▸ **Task requirements**
Rewrite all of the lines below, changing "GUI agent" to "screen assistant" and leaving everything else as it is.
---- Entries
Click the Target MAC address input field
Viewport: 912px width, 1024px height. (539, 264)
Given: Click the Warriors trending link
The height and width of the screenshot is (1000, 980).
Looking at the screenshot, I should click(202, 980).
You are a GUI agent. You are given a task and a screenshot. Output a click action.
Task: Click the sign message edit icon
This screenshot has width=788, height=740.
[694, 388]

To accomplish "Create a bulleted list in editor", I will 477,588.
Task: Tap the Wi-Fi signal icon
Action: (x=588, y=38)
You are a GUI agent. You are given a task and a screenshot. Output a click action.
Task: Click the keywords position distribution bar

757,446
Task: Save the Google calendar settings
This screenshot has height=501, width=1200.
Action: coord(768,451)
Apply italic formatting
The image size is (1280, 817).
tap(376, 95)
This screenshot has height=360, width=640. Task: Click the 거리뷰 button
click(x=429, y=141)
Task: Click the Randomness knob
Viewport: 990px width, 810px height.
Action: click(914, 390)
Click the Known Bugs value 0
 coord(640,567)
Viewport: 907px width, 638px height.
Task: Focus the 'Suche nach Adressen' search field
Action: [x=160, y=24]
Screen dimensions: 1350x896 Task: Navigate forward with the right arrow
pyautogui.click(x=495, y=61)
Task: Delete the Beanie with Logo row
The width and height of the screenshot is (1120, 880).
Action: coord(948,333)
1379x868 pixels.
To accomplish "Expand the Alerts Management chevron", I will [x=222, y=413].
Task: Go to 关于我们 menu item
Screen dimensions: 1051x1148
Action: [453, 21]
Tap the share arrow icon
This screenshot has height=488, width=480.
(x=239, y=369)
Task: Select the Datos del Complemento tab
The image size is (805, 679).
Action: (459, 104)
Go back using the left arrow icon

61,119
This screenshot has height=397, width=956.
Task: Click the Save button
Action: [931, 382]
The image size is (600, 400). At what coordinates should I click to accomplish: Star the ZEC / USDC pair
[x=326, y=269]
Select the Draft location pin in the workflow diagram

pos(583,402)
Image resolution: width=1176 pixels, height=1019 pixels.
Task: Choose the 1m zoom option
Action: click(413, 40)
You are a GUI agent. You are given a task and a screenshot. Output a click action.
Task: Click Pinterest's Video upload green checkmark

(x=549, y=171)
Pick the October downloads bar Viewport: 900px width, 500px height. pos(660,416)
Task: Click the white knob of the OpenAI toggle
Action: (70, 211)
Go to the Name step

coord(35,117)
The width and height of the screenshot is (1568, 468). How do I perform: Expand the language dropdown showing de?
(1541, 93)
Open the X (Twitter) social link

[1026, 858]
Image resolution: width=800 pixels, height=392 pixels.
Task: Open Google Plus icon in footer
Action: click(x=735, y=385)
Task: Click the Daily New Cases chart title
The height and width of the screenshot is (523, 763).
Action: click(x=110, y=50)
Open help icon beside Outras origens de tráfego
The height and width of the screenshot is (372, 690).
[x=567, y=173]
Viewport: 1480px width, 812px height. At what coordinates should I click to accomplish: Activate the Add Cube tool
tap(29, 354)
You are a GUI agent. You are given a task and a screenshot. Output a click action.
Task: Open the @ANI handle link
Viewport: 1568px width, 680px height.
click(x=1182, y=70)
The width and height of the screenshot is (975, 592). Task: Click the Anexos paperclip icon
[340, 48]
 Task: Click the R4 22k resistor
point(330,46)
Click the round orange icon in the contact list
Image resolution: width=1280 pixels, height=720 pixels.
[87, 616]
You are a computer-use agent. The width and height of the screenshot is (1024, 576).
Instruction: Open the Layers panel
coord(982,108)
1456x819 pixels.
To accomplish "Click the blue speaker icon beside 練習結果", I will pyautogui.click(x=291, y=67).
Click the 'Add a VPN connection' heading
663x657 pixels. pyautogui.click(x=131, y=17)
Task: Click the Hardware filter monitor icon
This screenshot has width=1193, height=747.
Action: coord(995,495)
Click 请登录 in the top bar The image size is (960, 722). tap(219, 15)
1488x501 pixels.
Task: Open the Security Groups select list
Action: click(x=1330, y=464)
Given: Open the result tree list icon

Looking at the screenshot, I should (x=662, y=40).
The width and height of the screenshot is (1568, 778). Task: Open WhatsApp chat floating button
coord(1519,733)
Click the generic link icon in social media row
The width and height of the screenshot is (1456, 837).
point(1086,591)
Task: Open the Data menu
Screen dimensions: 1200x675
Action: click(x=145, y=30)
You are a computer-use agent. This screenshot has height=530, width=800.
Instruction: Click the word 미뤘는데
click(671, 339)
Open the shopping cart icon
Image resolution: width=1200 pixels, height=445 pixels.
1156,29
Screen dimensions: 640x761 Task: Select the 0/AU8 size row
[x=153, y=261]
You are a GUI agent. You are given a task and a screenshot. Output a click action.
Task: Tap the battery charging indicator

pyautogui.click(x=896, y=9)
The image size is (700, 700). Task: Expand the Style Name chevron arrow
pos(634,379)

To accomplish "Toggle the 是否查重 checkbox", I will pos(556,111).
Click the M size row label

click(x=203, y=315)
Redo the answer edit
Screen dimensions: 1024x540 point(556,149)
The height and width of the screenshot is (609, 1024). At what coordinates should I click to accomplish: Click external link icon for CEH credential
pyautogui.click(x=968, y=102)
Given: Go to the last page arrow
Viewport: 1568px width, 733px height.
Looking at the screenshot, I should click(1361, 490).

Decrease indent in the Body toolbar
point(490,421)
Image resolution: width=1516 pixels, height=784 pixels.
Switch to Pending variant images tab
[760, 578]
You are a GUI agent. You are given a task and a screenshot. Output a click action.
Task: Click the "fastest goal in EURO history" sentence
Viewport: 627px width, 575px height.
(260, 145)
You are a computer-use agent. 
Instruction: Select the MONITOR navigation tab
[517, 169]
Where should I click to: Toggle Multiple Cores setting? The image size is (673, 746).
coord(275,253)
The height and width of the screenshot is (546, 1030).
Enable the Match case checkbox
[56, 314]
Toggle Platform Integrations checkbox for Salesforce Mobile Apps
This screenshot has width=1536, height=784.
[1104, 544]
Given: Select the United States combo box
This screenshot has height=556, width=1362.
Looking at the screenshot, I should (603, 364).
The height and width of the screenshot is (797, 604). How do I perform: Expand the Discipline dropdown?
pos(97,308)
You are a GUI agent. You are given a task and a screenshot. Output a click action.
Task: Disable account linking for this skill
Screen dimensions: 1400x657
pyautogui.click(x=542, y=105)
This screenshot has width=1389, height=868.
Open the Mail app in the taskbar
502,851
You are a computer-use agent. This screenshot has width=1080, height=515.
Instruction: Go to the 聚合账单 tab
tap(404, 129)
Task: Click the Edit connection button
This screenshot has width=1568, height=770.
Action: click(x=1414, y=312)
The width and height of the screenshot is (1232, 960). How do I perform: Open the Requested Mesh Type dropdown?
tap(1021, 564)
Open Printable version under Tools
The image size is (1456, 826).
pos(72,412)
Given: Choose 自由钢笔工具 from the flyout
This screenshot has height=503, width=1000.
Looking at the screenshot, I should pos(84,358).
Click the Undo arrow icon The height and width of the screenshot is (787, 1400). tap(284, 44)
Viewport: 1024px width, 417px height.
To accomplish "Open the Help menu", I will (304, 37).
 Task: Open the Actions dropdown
--------
▸ **Written response**
Click the Target MAC address input field
Viewport: 912px width, 1024px height. (539, 264)
Given: Click the Warriors trending link
The height and width of the screenshot is (1000, 980).
Looking at the screenshot, I should click(202, 980).
You are a screen assistant. You are given a task and a screenshot. Output a click action.
Task: Click the sign message edit icon
This screenshot has width=788, height=740.
[694, 388]

To accomplish "Create a bulleted list in editor", I will 477,588.
Task: Tap the Wi-Fi signal icon
Action: (x=588, y=38)
You are a screen assistant. You are given a task and a screenshot. Output a click action.
Task: Click the keywords position distribution bar

757,446
Task: Save the Google calendar settings
This screenshot has height=501, width=1200.
Action: coord(768,451)
Apply italic formatting
The image size is (1280, 817).
tap(376, 95)
This screenshot has height=360, width=640. Task: Click the 거리뷰 button
click(x=429, y=141)
Task: Click the Randomness knob
Viewport: 990px width, 810px height.
Action: click(914, 390)
Click the Known Bugs value 0
 coord(640,567)
Viewport: 907px width, 638px height.
Task: Focus the 'Suche nach Adressen' search field
Action: [x=160, y=24]
Screen dimensions: 1350x896 Task: Navigate forward with the right arrow
pyautogui.click(x=495, y=61)
Task: Delete the Beanie with Logo row
The width and height of the screenshot is (1120, 880).
Action: coord(948,333)
1379x868 pixels.
To accomplish "Expand the Alerts Management chevron", I will [x=222, y=413].
Task: Go to 关于我们 menu item
Screen dimensions: 1051x1148
Action: [453, 21]
Tap the share arrow icon
This screenshot has height=488, width=480.
(x=239, y=369)
Task: Select the Datos del Complemento tab
The image size is (805, 679).
Action: (459, 104)
Go back using the left arrow icon

61,119
This screenshot has height=397, width=956.
Task: Click the Save button
Action: [931, 382]
The image size is (600, 400). At what coordinates should I click to accomplish: Star the ZEC / USDC pair
[x=326, y=269]
Select the Draft location pin in the workflow diagram

pos(583,402)
Image resolution: width=1176 pixels, height=1019 pixels.
Task: Choose the 1m zoom option
Action: click(413, 40)
You are a screen assistant. You are given a task and a screenshot. Output a click action.
Task: Click Pinterest's Video upload green checkmark

(x=549, y=171)
Pick the October downloads bar Viewport: 900px width, 500px height. pos(660,416)
Task: Click the white knob of the OpenAI toggle
Action: (70, 211)
Go to the Name step

coord(35,117)
The width and height of the screenshot is (1568, 468). How do I perform: Expand the language dropdown showing de?
(1541, 93)
Open the X (Twitter) social link

[1026, 858]
Image resolution: width=800 pixels, height=392 pixels.
Task: Open Google Plus icon in footer
Action: click(x=735, y=385)
Task: Click the Daily New Cases chart title
The height and width of the screenshot is (523, 763).
Action: click(x=110, y=50)
Open help icon beside Outras origens de tráfego
The height and width of the screenshot is (372, 690).
[x=567, y=173]
Viewport: 1480px width, 812px height. At what coordinates should I click to accomplish: Activate the Add Cube tool
tap(29, 354)
You are a screen assistant. You are given a task and a screenshot. Output a click action.
Task: Open the @ANI handle link
Viewport: 1568px width, 680px height.
click(x=1182, y=70)
The width and height of the screenshot is (975, 592). Task: Click the Anexos paperclip icon
[340, 48]
 Task: Click the R4 22k resistor
point(330,46)
Click the round orange icon in the contact list
Image resolution: width=1280 pixels, height=720 pixels.
[87, 616]
You are a computer-use agent. The width and height of the screenshot is (1024, 576).
Instruction: Open the Layers panel
coord(982,108)
1456x819 pixels.
To accomplish "Click the blue speaker icon beside 練習結果", I will pyautogui.click(x=291, y=67).
Click the 'Add a VPN connection' heading
663x657 pixels. pyautogui.click(x=131, y=17)
Task: Click the Hardware filter monitor icon
This screenshot has width=1193, height=747.
Action: coord(995,495)
Click 请登录 in the top bar The image size is (960, 722). tap(219, 15)
1488x501 pixels.
Task: Open the Security Groups select list
Action: click(x=1330, y=464)
Given: Open the result tree list icon

Looking at the screenshot, I should (x=662, y=40).
The width and height of the screenshot is (1568, 778). Task: Open WhatsApp chat floating button
coord(1519,733)
Click the generic link icon in social media row
The width and height of the screenshot is (1456, 837).
point(1086,591)
Task: Open the Data menu
Screen dimensions: 1200x675
Action: click(x=145, y=30)
You are a computer-use agent. This screenshot has height=530, width=800.
Instruction: Click the word 미뤘는데
click(671, 339)
Open the shopping cart icon
Image resolution: width=1200 pixels, height=445 pixels.
1156,29
Screen dimensions: 640x761 Task: Select the 0/AU8 size row
[x=153, y=261]
You are a screen assistant. You are given a task and a screenshot. Output a click action.
Task: Tap the battery charging indicator

pyautogui.click(x=896, y=9)
The image size is (700, 700). Task: Expand the Style Name chevron arrow
pos(634,379)

To accomplish "Toggle the 是否查重 checkbox", I will pos(556,111).
Click the M size row label

click(x=203, y=315)
Redo the answer edit
Screen dimensions: 1024x540 point(556,149)
The height and width of the screenshot is (609, 1024). At what coordinates should I click to accomplish: Click external link icon for CEH credential
pyautogui.click(x=968, y=102)
Given: Go to the last page arrow
Viewport: 1568px width, 733px height.
Looking at the screenshot, I should click(1361, 490).

Decrease indent in the Body toolbar
point(490,421)
Image resolution: width=1516 pixels, height=784 pixels.
Switch to Pending variant images tab
[760, 578]
You are a screen assistant. You are given a task and a screenshot. Output a click action.
Task: Click the "fastest goal in EURO history" sentence
Viewport: 627px width, 575px height.
(260, 145)
You are a computer-use agent. 
Instruction: Select the MONITOR navigation tab
[517, 169]
Where should I click to: Toggle Multiple Cores setting? The image size is (673, 746).
coord(275,253)
The height and width of the screenshot is (546, 1030).
Enable the Match case checkbox
[56, 314]
Toggle Platform Integrations checkbox for Salesforce Mobile Apps
This screenshot has width=1536, height=784.
[1104, 544]
Given: Select the United States combo box
This screenshot has height=556, width=1362.
Looking at the screenshot, I should (603, 364).
The height and width of the screenshot is (797, 604). How do I perform: Expand the Discipline dropdown?
pos(97,308)
You are a screen assistant. You are given a task and a screenshot. Output a click action.
Task: Disable account linking for this skill
Screen dimensions: 1400x657
pyautogui.click(x=542, y=105)
This screenshot has width=1389, height=868.
Open the Mail app in the taskbar
502,851
You are a computer-use agent. This screenshot has width=1080, height=515.
Instruction: Go to the 聚合账单 tab
tap(404, 129)
Task: Click the Edit connection button
This screenshot has width=1568, height=770.
Action: click(x=1414, y=312)
The width and height of the screenshot is (1232, 960). How do I perform: Open the Requested Mesh Type dropdown?
tap(1021, 564)
Open Printable version under Tools
The image size is (1456, 826).
pos(72,412)
Given: Choose 自由钢笔工具 from the flyout
This screenshot has height=503, width=1000.
Looking at the screenshot, I should pos(84,358).
Click the Undo arrow icon The height and width of the screenshot is (787, 1400). tap(284, 44)
Viewport: 1024px width, 417px height.
To accomplish "Open the Help menu", I will (304, 37).
 Task: Open the Actions dropdown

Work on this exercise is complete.